Gundappa Vishwanath, one of the finest players of spin said, with a mixture of pride and praise for an opponent, “I didn’t play too badly against VV.” He went on to say, “He was responsible for my only pair in first class cricket. Venkatraghavan had me caught for zero in the first innings. In the second I was stumped off Kumar, and that too defending, at Chepauk.
“His accuracy was unbelievable; his love for the game extraordinary. I saw him at Chepauk after he had turned 50, bowling in the afternoon at a single stump in an empty net.”
Perhaps that’s it. There’s a purity about Kumar’s love for the game that enabled him to take the disappointments in his stride. That, and his sense of humour which made light of setbacks. It all began with a golf ball which Kumar “bought for four annas” when he was 11 and discovered that “when you throw an off-break against a wall it came back as leg spin. And the more revs you employed, the faster it came back.”
Fantastic debut
Kumar had to take 143 wickets in five Ranji seasons (average 17.86) from 1955 before he could impress the selectors who were looking for a leg spinner to replace Subhash Gupte. With the sixth ball of his first over, Kumar dismissed Imtiaz Ahmed and finished with figures of 37.5-21-64-5. Any idea of settling in for a long international career ended after the following Test, against England, against whom he played with an injured wrist.

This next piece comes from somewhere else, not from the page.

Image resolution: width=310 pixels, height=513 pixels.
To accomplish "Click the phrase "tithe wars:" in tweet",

“I was only fifty percent fit,” recalled Kumar in a telephone conversation, speaking with the same urgency and clarity I remember from the first time we met some four decades ago. “I played because the Board bigwigs insisted. They were convinced the Englishmen couldn’t play spin. M.J. Gopalan came home to convince me.”

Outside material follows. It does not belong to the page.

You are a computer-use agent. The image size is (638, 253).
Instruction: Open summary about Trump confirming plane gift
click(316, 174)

Ken Barrington made an unbeaten 151, Kumar went wicketless, giving away 70 runs in 27 overs, although with some luck he could have had Barrington and Ted Dexter stumped. Chandu Borde, bowling leg spin, had three for 90. The Indian thinking those days was that a batter who could bowl a bit was preferable to a specialist. When the Indian team for the West Indies was picked, Kumar wasn’t in it. In the first Test at Port of Spain, all the main spinners — Polly Umrigar, Borde, Salim Durrani, and Bapu Nadkarni — were the leading batters too.
Praise for Gupte
The search for Gupte’s successor, which should have ended with Kumar, continued. “Subhash and I were friends from my university days,” said Kumar, “He could not only turn the ball appreciably, he could control the amount of turn too. We bowled a similar arc. He could turn the ball on glass, and understood how to bowl on different days of the match.” It is a wonderful tribute from the practitioner of a similar craft.

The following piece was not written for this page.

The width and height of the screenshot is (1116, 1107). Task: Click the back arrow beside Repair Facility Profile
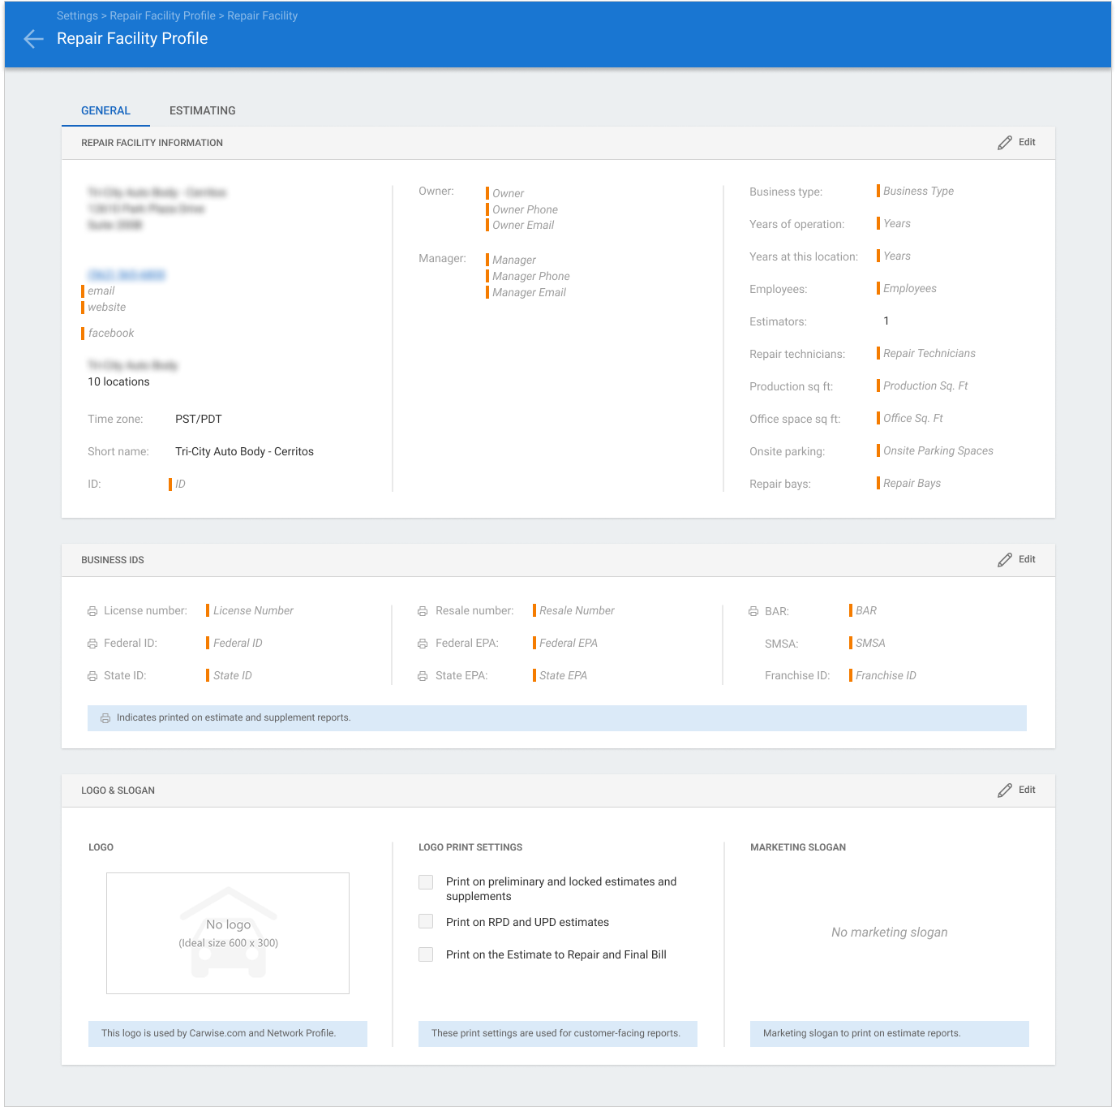click(33, 39)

Kumar’s generosity, his empathy and his passion come through in conversation. In the home series following the West Indies tour, Bhagwat Chandrasekhar made his debut, against England, and, as Kumar said without any rancour, “India’s great spin combination began to take shape.” A member of that combination, Srinivas Venkatraghavan, was Kumar’s partner for years in the Ranji Trophy. Together they claimed 949 wickets, Kumar being the first to 300 wickets and then 400.
V.V. Kumar might have been born in the wrong era, but his values are eternal.